In these states, Money for Clunkers is again



Colorado drivers bought 9,446 electric vehicles in the most recent quarter, but Carrie Atiyeh is particularly psyched about 45 of them.

Atiyeh, associate director of transportation fuels and technology at the Colorado Energy Office, is one of the architects of the state’s Vehicle Exchange Program, which hands out a rebate of up to $6,000 to anyone who buys a new EV while surrendering a combustion-engine car. The program, which launched in late August, saw 45 people cash in a clunker by the end of September.

Scrappage policies like Colorado’s are gaining traction in the U.S. as a two-for-one carbon bargain, a tidy way to catalyze clean car purchases while canceling out some of the least efficient machines. Vermont authorized a scrappage program in 2021; California did in 2014. In all three states, policymakers have mobilized around a simple calculation: If governments are going to dole out money to boost EV adoption, why not tie it to getting rid of gas guzzlers?

“It’s a really cool kind of holistic approach to getting these high-emission vehicles off the road,” Atiyeh says.

The timing of such programs is propitious, as high prices hamstring widespread EV adoption. The U.S. also has more vehicles to scrap than ever. Between 2011 and 2021, the number of registered vehicles in the country surged to 282 million, an increase of almost 12%. Over the same time period, licensed drivers rose 10%.

Part of that disconnect is simple: Americans like buying new cars, particularly when there’s a strong economy and one of the strongest labor markets in history. Almost 28 million US households now own three or more vehicles, a 16% increase from five years ago.

**EXERCISE TASK 1:** Edit the stretch of the scrappage article from "The timing of" through "drivers rose 10%.", replacing "propitious" with "favorable".
**EXERCISE TASK 2:** Please rewrite the rows from the line containing "Image resolution: width=854" through the line containing "Action: coord(484,28)" as a JSON list of strings, one string per line, with blank lines left out.
The scrappage article and the rows are unrelated material.

**MATERIAL FOR THE TASK:**

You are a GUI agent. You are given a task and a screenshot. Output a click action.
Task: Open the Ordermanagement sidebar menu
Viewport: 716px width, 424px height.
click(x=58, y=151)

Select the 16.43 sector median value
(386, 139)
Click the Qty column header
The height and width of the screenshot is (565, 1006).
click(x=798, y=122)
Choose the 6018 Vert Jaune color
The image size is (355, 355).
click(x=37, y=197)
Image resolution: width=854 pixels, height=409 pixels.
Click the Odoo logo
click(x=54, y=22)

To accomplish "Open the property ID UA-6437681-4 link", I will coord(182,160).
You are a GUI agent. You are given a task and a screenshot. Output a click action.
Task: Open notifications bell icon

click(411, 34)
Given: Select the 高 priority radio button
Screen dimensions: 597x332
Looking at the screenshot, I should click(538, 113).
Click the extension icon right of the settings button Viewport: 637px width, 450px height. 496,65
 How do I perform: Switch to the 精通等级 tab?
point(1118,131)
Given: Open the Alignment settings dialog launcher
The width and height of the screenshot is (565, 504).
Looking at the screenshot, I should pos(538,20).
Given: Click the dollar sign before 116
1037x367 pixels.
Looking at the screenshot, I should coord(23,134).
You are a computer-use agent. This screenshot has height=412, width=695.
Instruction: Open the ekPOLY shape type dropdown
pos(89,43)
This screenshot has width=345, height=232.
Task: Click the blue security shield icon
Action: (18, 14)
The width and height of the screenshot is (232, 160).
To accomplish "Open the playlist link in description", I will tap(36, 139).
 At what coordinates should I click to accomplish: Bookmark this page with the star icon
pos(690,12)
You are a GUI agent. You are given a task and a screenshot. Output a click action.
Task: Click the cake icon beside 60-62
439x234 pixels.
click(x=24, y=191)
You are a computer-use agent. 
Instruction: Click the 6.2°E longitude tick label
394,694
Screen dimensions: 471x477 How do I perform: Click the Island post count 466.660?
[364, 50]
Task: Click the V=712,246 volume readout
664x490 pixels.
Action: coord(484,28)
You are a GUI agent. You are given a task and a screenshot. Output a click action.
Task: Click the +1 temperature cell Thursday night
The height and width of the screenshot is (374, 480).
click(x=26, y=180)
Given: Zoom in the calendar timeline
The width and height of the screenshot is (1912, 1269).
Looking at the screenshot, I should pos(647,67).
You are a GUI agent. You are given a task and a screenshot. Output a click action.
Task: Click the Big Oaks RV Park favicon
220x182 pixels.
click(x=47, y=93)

**FULL OUTPUT 1:**
The timing of such programs is favorable, as high prices hamstring widespread EV adoption. The U.S. also has more vehicles to scrap than ever. Between 2011 and 2021, the number of registered vehicles in the country surged to 282 million, an increase of almost 12%. Over the same time period, licensed drivers rose 10%.

**FULL OUTPUT 2:**
[
  "Image resolution: width=854 pixels, height=409 pixels.",
  "Click the Odoo logo",
  "click(x=54, y=22)",
  "To accomplish \"Open the property ID UA-6437681-4 link\", I will coord(182,160).",
  "You are a GUI agent. You are given a task and a screenshot. Output a click action.",
  "Task: Open notifications bell icon",
  "click(411, 34)",
  "Given: Select the 高 priority radio button",
  "Screen dimensions: 597x332",
  "Looking at the screenshot, I should click(538, 113).",
  "Click the extension icon right of the settings button Viewport: 637px width, 450px height. 496,65",
  " How do I perform: Switch to the 精通等级 tab?",
  "point(1118,131)",
  "Given: Open the Alignment settings dialog launcher",
  "The width and height of the screenshot is (565, 504).",
  "Looking at the screenshot, I should pos(538,20).",
  "Given: Click the dollar sign before 116",
  "1037x367 pixels.",
  "Looking at the screenshot, I should coord(23,134).",
  "You are a computer-use agent. This screenshot has height=412, width=695.",
  "Instruction: Open the ekPOLY shape type dropdown",
  "pos(89,43)",
  "This screenshot has width=345, height=232.",
  "Task: Click the blue security shield icon",
  "Action: (18, 14)",
  "The width and height of the screenshot is (232, 160).",
  "To accomplish \"Open the playlist link in description\", I will tap(36, 139).",
  " At what coordinates should I click to accomplish: Bookmark this page with the star icon",
  "pos(690,12)",
  "You are a GUI agent. You are given a task and a screenshot. Output a click action.",
  "Task: Click the cake icon beside 60-62",
  "439x234 pixels.",
  "click(x=24, y=191)",
  "You are a computer-use agent. ",
  "Instruction: Click the 6.2°E longitude tick label",
  "394,694",
  "Screen dimensions: 471x477 How do I perform: Click the Island post count 466.660?",
  "[364, 50]",
  "Task: Click the V=712,246 volume readout",
  "664x490 pixels.",
  "Action: coord(484,28)"
]